What kind of culture does DevOps adoption need? One of trust, communication, and collaboration. Adopting DevOps practices alone will not foster such a culture, nor will the practices take root and become ingrained in an organization’s DNA unless such a culture begins to develop. It is a chicken-and-egg situation that requires a concerted effort to overcome the cultural inertia. This cultural inertia can be overcome by addressing three areas:
- Visibility. I discussed this at length earlier in this chapter, and its value cannot be ignored. There is no greater cause of mistrust than not having visibility into teams or practitioners that you have to engage with, and you are not sure what they did with the artifacts they are handing off to you.
- Effective communication. Email and voicemail need to be done away with as sources of communication in a DevOps environment; so do project plan and status documents, slide decks, and spreadsheets. Communication needs to be live and peer-to-peer, not via email or tickets, or done through management. One practitioner should be able to communicate with any other practitioner she needs to, without having to go through a chain of command. These live communications should replace email, status updates, and collaboration, and they should be streaming. Tools like Slack, HipChat, Yammer, and Wrike are becoming very popular as a result.

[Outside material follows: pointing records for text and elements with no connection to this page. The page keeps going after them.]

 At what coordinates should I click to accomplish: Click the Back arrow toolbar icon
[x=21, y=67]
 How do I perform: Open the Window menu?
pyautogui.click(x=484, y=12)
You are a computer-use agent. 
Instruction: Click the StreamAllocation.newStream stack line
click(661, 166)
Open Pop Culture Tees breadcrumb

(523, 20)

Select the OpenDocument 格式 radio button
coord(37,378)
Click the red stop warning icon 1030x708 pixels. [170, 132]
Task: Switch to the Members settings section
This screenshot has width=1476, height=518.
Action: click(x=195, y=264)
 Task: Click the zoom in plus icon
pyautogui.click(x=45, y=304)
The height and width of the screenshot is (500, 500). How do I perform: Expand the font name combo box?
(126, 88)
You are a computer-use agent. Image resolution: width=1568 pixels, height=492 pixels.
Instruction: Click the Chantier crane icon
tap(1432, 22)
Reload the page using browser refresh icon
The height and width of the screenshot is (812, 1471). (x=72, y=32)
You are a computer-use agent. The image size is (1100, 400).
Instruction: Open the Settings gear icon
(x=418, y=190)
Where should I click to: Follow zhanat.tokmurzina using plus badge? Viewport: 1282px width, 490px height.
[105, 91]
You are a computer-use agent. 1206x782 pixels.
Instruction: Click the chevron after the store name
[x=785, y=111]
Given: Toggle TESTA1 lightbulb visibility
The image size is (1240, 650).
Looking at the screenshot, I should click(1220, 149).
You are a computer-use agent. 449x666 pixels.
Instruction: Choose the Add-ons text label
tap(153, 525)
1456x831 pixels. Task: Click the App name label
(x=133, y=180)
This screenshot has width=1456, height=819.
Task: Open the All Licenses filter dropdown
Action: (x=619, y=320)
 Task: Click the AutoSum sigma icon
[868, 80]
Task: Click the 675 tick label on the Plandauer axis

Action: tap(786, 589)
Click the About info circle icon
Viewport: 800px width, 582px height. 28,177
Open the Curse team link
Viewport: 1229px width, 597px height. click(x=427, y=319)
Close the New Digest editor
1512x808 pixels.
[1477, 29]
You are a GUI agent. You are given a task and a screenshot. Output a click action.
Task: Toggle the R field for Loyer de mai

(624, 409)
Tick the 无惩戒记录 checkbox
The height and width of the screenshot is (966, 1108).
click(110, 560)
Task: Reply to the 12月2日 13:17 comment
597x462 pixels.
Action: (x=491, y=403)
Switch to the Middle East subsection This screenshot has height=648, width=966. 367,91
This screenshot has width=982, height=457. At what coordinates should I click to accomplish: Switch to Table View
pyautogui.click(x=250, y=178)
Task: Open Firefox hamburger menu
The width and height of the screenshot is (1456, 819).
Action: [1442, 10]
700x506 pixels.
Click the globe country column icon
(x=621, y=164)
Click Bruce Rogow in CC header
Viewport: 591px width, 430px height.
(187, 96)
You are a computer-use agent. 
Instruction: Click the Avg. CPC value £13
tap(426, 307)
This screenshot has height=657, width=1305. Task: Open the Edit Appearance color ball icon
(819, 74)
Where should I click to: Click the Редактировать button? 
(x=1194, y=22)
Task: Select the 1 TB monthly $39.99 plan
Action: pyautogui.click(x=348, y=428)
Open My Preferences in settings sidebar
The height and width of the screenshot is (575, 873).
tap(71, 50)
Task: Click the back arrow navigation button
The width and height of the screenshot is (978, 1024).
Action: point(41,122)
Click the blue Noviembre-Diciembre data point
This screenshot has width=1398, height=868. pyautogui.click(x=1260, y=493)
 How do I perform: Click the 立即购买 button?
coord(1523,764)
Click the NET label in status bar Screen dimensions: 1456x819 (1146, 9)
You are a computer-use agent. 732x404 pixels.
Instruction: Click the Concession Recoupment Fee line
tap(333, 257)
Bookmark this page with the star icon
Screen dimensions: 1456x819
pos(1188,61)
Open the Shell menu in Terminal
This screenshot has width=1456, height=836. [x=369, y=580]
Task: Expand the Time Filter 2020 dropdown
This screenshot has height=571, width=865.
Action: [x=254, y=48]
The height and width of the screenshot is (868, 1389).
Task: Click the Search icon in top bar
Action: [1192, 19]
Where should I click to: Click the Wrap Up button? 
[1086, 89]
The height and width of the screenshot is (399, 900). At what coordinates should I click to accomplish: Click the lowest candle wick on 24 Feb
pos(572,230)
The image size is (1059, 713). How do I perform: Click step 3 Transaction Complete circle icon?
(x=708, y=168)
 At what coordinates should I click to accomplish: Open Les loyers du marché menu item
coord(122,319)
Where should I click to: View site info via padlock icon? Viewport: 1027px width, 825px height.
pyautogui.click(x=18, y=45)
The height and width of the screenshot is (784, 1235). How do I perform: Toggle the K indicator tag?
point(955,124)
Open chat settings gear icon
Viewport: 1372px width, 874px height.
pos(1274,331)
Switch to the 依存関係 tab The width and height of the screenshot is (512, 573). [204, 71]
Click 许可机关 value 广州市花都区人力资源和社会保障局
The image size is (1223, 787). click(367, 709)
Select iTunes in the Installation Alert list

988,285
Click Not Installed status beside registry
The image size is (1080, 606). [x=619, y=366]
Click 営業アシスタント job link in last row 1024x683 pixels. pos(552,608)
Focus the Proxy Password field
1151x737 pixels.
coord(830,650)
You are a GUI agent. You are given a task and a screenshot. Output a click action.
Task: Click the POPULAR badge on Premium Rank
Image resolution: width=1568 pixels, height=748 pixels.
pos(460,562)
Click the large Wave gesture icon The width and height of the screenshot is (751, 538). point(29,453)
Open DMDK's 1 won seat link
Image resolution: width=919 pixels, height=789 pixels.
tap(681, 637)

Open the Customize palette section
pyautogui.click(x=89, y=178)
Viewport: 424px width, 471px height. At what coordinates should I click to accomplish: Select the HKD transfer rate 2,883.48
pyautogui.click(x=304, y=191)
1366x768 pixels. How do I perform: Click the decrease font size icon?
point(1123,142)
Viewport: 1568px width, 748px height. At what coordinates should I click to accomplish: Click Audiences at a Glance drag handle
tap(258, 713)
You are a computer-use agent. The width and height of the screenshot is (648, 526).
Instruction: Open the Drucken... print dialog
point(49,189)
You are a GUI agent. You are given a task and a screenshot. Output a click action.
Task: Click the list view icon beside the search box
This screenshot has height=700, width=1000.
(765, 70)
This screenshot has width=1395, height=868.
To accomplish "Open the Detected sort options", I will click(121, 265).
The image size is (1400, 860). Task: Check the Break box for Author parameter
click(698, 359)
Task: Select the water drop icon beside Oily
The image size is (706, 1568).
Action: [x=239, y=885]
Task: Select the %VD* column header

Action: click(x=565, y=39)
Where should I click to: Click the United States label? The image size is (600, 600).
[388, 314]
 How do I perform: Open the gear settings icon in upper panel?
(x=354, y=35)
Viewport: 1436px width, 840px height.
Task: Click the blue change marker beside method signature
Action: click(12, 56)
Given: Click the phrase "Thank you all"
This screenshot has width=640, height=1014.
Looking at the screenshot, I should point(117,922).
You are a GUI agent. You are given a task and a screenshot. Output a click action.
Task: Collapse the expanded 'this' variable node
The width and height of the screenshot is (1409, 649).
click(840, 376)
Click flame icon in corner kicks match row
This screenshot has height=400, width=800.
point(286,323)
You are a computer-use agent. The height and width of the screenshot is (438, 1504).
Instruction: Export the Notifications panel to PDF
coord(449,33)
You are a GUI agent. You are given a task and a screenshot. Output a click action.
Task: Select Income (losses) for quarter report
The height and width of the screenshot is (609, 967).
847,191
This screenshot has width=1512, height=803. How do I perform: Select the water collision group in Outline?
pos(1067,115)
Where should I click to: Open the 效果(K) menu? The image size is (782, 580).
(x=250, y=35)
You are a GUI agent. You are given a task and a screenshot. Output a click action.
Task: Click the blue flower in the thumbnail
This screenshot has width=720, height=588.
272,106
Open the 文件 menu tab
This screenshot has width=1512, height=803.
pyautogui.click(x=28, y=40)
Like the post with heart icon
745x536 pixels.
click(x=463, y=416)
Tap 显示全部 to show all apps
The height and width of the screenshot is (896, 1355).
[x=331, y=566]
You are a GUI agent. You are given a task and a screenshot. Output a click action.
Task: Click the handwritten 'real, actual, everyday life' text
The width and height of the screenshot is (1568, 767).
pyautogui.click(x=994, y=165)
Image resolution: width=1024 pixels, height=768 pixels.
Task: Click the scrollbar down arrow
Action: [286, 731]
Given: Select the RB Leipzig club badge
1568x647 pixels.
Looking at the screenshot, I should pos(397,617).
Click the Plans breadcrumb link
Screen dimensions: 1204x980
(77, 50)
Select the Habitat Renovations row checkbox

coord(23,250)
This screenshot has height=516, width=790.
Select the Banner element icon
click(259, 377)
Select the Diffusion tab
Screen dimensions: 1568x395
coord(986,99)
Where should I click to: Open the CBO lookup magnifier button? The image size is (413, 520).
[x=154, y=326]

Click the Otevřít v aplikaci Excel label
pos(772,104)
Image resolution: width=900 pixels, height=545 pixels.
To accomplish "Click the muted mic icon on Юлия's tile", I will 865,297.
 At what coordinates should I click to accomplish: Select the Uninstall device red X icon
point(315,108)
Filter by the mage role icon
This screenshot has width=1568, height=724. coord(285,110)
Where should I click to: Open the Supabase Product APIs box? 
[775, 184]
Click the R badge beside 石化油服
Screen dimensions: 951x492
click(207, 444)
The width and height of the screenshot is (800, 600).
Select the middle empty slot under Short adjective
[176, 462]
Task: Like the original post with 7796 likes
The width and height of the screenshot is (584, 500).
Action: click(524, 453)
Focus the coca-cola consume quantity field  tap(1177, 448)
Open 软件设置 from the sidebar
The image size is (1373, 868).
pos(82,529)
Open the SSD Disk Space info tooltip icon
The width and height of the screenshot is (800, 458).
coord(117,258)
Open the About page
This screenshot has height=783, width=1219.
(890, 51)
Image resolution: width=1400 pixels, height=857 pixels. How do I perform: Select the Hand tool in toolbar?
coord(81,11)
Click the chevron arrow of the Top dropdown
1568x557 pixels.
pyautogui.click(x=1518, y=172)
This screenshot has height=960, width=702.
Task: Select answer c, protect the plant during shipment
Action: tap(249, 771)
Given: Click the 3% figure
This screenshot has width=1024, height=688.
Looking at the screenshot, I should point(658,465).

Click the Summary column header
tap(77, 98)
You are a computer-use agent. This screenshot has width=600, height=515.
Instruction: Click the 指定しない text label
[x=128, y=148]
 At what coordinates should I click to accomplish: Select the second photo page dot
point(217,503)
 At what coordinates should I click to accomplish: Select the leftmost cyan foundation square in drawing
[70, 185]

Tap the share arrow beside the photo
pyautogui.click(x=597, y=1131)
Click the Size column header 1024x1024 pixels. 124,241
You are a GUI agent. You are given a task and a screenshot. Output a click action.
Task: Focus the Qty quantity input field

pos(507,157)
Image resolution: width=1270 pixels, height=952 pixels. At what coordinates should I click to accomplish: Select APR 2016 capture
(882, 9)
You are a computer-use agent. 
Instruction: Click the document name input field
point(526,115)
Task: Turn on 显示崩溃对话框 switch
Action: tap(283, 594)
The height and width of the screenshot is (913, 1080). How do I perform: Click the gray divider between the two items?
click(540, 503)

- Common measurements. Out of all that I’ve mentioned, the area that causes the most inertia is a lack of right measurements for practitioners and teams. People will not change their behaviors, unless the way they are being measured matches the new, desired behaviors. Furthermore, to deliver true collaboration and a sense of a single team working toward a singular set of goals across silos, these measurements of success should be the same among all practitioners. Dev, test, and Ops need to have common or at least similar metrics that their success is measured on. Everyone—and I mean everyone—has to be made responsible for deploying to production.
Summary
DevOps is now mainstream. While that is a given, not everyone has come to the same understanding of what DevOps is and, more importantly, how it should be adopted. The right answer is, unfortunately, “It depends.” And it does. It depends on the business goals you are striving for; it depends on what the current maturity of practices is; and it depends on the rate of change your organization is able to absorb. Change has to be adopted to achieve increased business value, but not at its expense. Any disruption results in dips in productivity, and that is also true for DevOps adoption.
Adopting DevOps is a journey that has to begin with the first step of identifying point A (your current state) and point B (your business goals). Once you have identified these points, you can develop an adoption roadmap to adopt the right practices and capabilities (the right plays) described in this chapter. How do you go about creating such an adoption roadmap? That is the topic of the next chapter.